**Your task:** Below are records; extract exactly the lines from the one with "You are a computer-use agent." through the final line, including both, but drop the pictures.
--- Data listing Enclosed Below ---
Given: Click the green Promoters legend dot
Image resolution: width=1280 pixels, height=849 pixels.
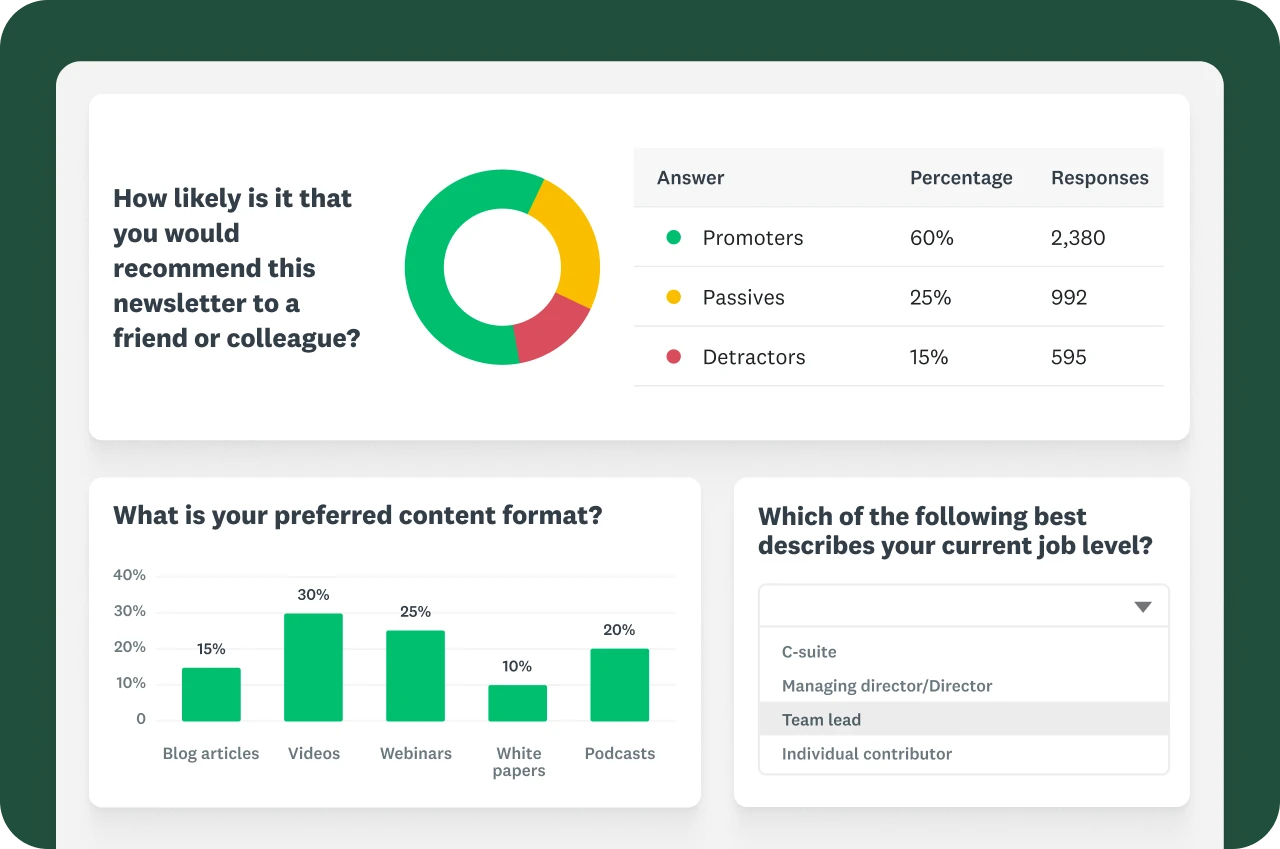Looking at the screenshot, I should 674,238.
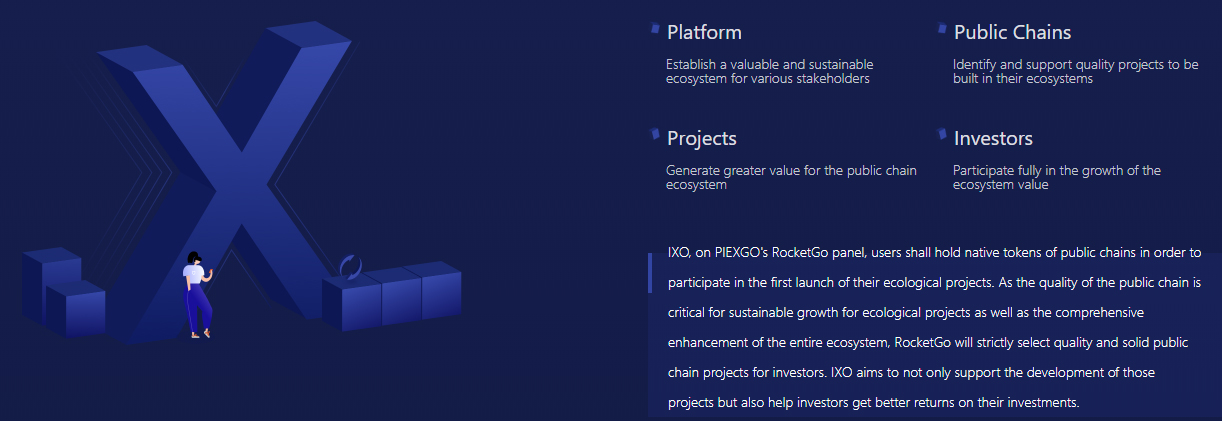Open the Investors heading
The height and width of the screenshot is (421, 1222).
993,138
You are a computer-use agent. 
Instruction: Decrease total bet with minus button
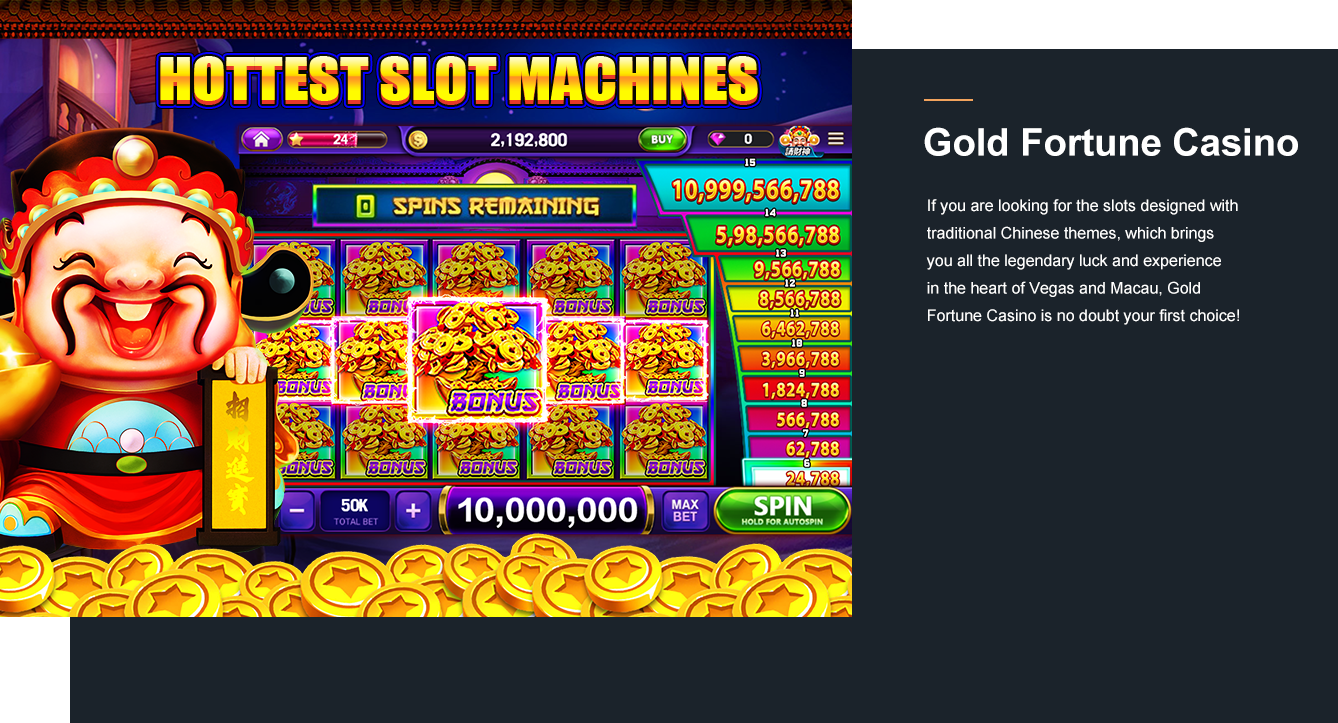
--- End of Enclosed Data listing ---
**Exercise answer:**
You are a computer-use agent. 
Instruction: Decrease total bet with minus button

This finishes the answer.